> _Selected passage_:
%%
# How Will my Puppy look like when he grow up :D



## Haddadin (Jan 31, 2009)

Hello, 

That's my Puppy photo's .

How will he look like when he grow up








Please post a picture from internet or write anything








by the way is the dog 100% pure?




































Still teaching him how to pee in the right place ( lol .. I am not that good in training dogs

Best Regards


----------



## Cassidy's Mom (Mar 30, 2003)

> Originally Posted By: Haddadinby the way is the dog 100% pure?


There's no way to tell by looking at a picture.


----------



## HeidiW (Apr 9, 2009)

He sure looks Pure, is this the same puppy you asked the same question about a few weeks ago?


----------



## Cassidy's Mom (Mar 30, 2003)

If both parents are 100% pure, your puppy is 100% pure. If either parent is NOT 100% pure, your puppy is not 100% pure. If you don't have pedigrees on the parents and don't know if they are both 100% pure, then there is simply no way you will ever be sure if he's purebred or not. At best, you can only guess, and that's all anyone else can do, no matter how many times you ask or how many pictures you post. 

Why is this so important to you? If you like this puppy, it really shouldn't matter.


----------



## Brightelf (Sep 5, 2001)

Haddadin, are you the fellow who a fgew times has bought dogs from street vendors who tell you the dog is pure, and you want to be sure you got a pure GSD? Maybe I am thinking of someone else.

Why do you want to be sure the dog is pure? Do you plan to breed your dog? Or you just want to know if the price was correct, or if the seller was honest?

I really hope that this puppy is living with you, in your home, and not in a garage or outdoors. He needs lots of training right now, and needs to be with you.

He is a VERY beautiful puppy.


----------



## Lucy Dog (Aug 10, 2008)

Here we go again......









If you want a pure bred GSD, stop buying off the street and buy from a reputable breeder. You can post a million pictures at every age and all you will ever get are opinions, not facts. You've been told over and over that we believe your dog looks pure bred, but there is no way to know for sure. Buying 4 week old puppies off the street that resemble or that people tell you is a pure GSD is no way to know for sure. The fact is you will never know for sure, but it looks like a GSD to us. The horse is dead and buried in the ground at this point.

By the way, what are you doing to that poor dog in that third picture??


----------



## GSDinOly (Apr 19, 2009)

Do your RESEARCH first. That poor puppy!! I do not care if my post gets removed, I love my pup, I do my research FIRST, and you need to quit looking for a purebred dog for little money off the street. You get what you pay for! Yes, WHY is it so important to you? You say you keep them on a farm to protect the farm, then why does it matter? Post pedigree papers, and photos of BOTH parent dogs. If you can't get that information, DO NOT BUY.
%%
> _Available data_:
%%
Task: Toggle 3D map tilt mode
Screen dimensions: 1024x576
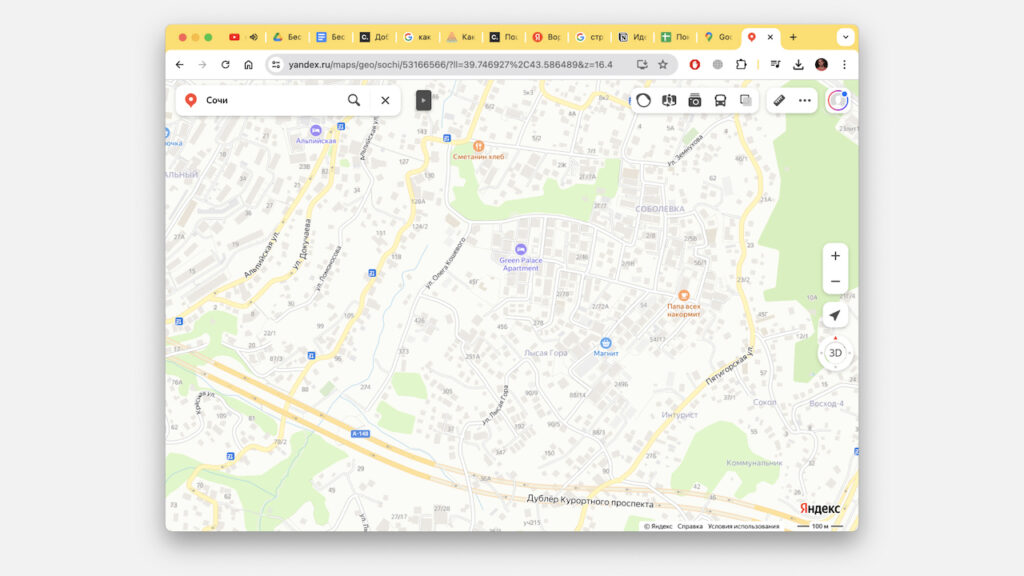Action: point(835,353)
%%
> _Tasks to carry out_:
1. In the puppy thread, what does Cassidy's Mom say decides whether the puppy is 100% pure?
2. Name every user who replies to Haddadin in the puppy thread.
3. Carry the puppy thread forward from its last post.

> _Solved problems_:
1. The puppy is 100% pure only if both of its parents are 100% pure.

2. Cassidy's Mom, HeidiW, Brightelf, Lucy Dog, GSDinOly

3.
----------



## Smith3 (May 12, 2008)

Probably will be a bit bigger and a few pounds heavier


----------



## Winkin (Feb 21, 2007)

This guy is ridiculous...


----------



## cogswela (May 27, 2009)

> Originally Posted By: BrightelfWhy do you want to be sure the dog is pure? Do you plan to breed your dog? Or you just want to know if the price was correct, or if the seller was honest?


After reading his other threads I can only assume he is buying these dogs from a market place for a few euros, asking us if its pure breed, then pawning it off on some other sucker.


----------



## allieg (Nov 4, 2008)

I looked back on your threads and I have a question.How many dogs do you presently own?You've talked about 3 or 4.


----------



## SouthernThistle (Nov 16, 2005)

*cough* troll *cough*









Sorry, had something in my throat. 

Isn't this the same person that several months back bought a "pure" German Shepherd puppy off the street [supposedly] from two GSDs tied to a loading dock door or something? Then the breeder was going to give him another "pure" puppy because he found out his wasn't pure? 

I seem to recall a female GSD tied to a loading dock door on a busy street in one of the photos.


----------



## aubie (Dec 22, 2008)

Yep Shel, that's the same one.

I keep waiting to see something about the macaroni noodle diet he's feeding...


----------



## mastercave (May 2, 2009)

He is asking the same questions on Yahoo answers and is getting the exact same type of responses. He hears the same thing and starts a new thread. He most likely has gotten rid of the previous dogs that were not 100% since he usually stops responding to his threads when we start asking about the other dogs...and Mr Man on a farm.

btw, if you're wondering, he's 18-19 years old. Found on Yahoo


----------



## allieg (Nov 4, 2008)

His English has gotten better since his first few posts.If anything he has learned to speak or write our language...I hope if by some chance he is for real he gets these pups spayed or neutered as soon as they are old enough.........


----------



## SouthernThistle (Nov 16, 2005)

I'm beginning to doubt if there really ARE any puppies that this person owns.


----------



## Technostorm (May 24, 2009)

so sad to see that puppy so skinny. and the pictures shows poor treatment.


----------



## roxy84 (Jun 23, 2007)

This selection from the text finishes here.